There have been two basic approaches to Forensic Speaker Recognition: Traditional, rooted in phonetics, and Automatic, rooted in engineering. This Special Session will include papers from both approaches, and will considers how the strengths of the two approaches may be combined.

A major advantage of the Traditional approach is that it takes phonetic context into account and can therefore potentially extract a great deal of fine-grained information about inter-speaker differences. Another advantage is that it can potentially be explained in a way which will be understandable to a jury, for example, it might be explained that there are difference in the way the ‘r’ sounds are produced. A disadvantage is that it is typically labour intensive and slow. This limits the amount of data which can be analysed, which in turn limits the resulting strength of evidence.

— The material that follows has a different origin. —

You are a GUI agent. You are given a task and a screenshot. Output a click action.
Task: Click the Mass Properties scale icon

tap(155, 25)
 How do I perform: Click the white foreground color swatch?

A major advantage of the automatic approach is its use of sophisticated signal processing techniques which allow for rapid processing of large amounts of data. This potentially results in greater strength of evidence than provided by a typical Traditional analysis. A disadvantage of the automatic approach is that the results cannot usually be explained in a way which will be understandable to a jury. Automatic analyses have also typically been applied to global features of speech, such as long-term spectrum, and have not fully exploited the information available in local phonetic detail, information which could potentially be used to further increase the strength of evidence.

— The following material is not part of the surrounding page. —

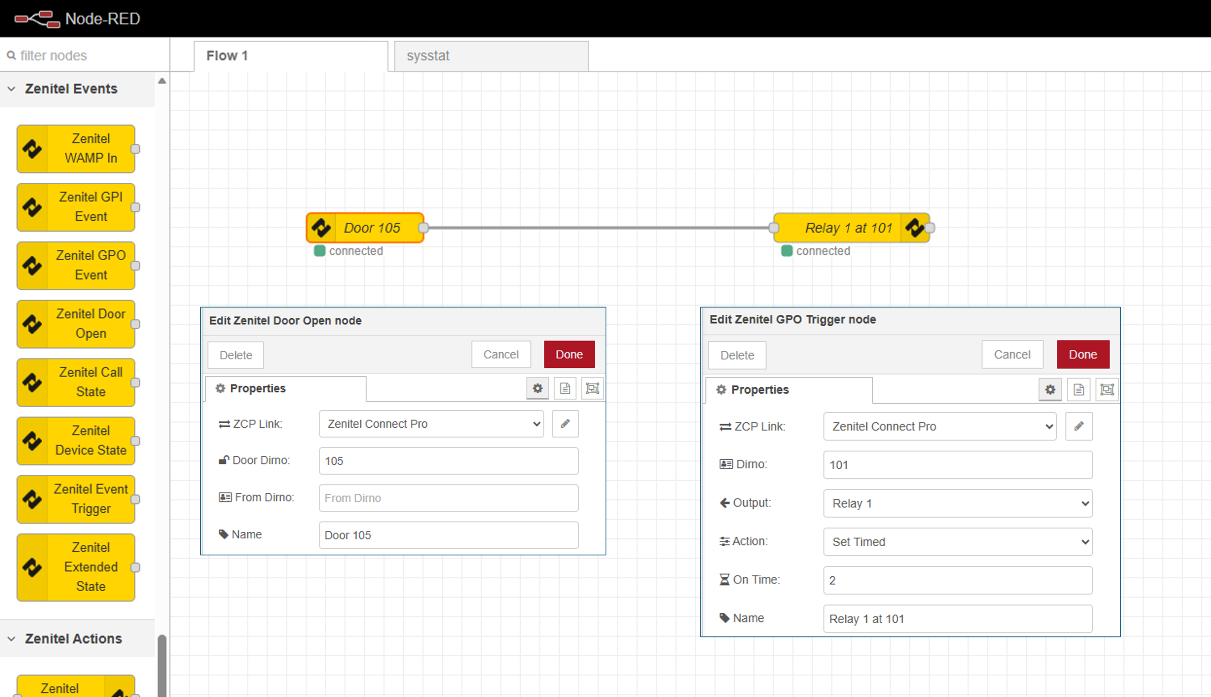
Task: Click the edit pencil beside Door node ZCP Link
Action: (565, 424)
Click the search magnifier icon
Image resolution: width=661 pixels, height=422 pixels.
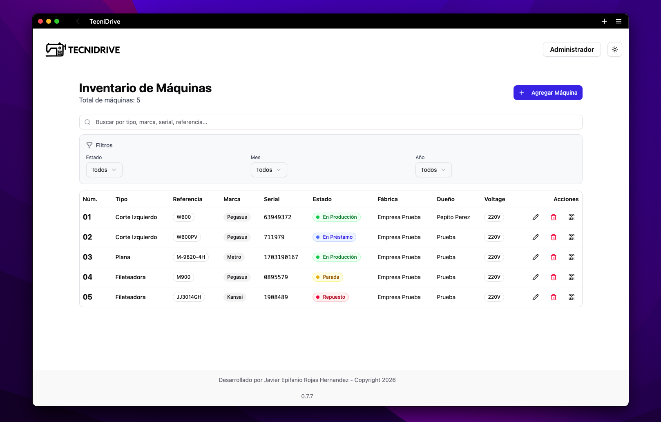click(x=87, y=122)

A possible way forwards involves combining aspects of the two approaches. For example, a Traditional-type analysis could be guided by a human expert, but be made more efficient by making greater use of automated measurement tools. Statistical analytic techniques which have been developed in the Automatic approach could be applied to data from the Traditional approach. Formant measurements are typically used in the Traditional approach and cepstral coefficients are typically used in the Automatic approach. Formants could be used in an Automatic approach and it may be that they are more robust to degradation due to noise, bandpass filtering, etc.. which is common in real forensic data.

10:00– 2:00, Thursday 25 September, 2008
Plaza 3 & 4

The special session followed the Keynote address Forensic automatic speaker recognition: Fiction or Science by Joaquín González-Rodríguez, 8:30–9:30 in the Great Hall.

Aditional papers related to foresnic speaker recognition were presented in the poster session: Speaker recognition: Adverse conditions & forensics, 13:30–15:30 in Mezzanine Poster Area 3.

The Session consised of five 20-minute oral presentations, followed by a 20-minute panel discussion.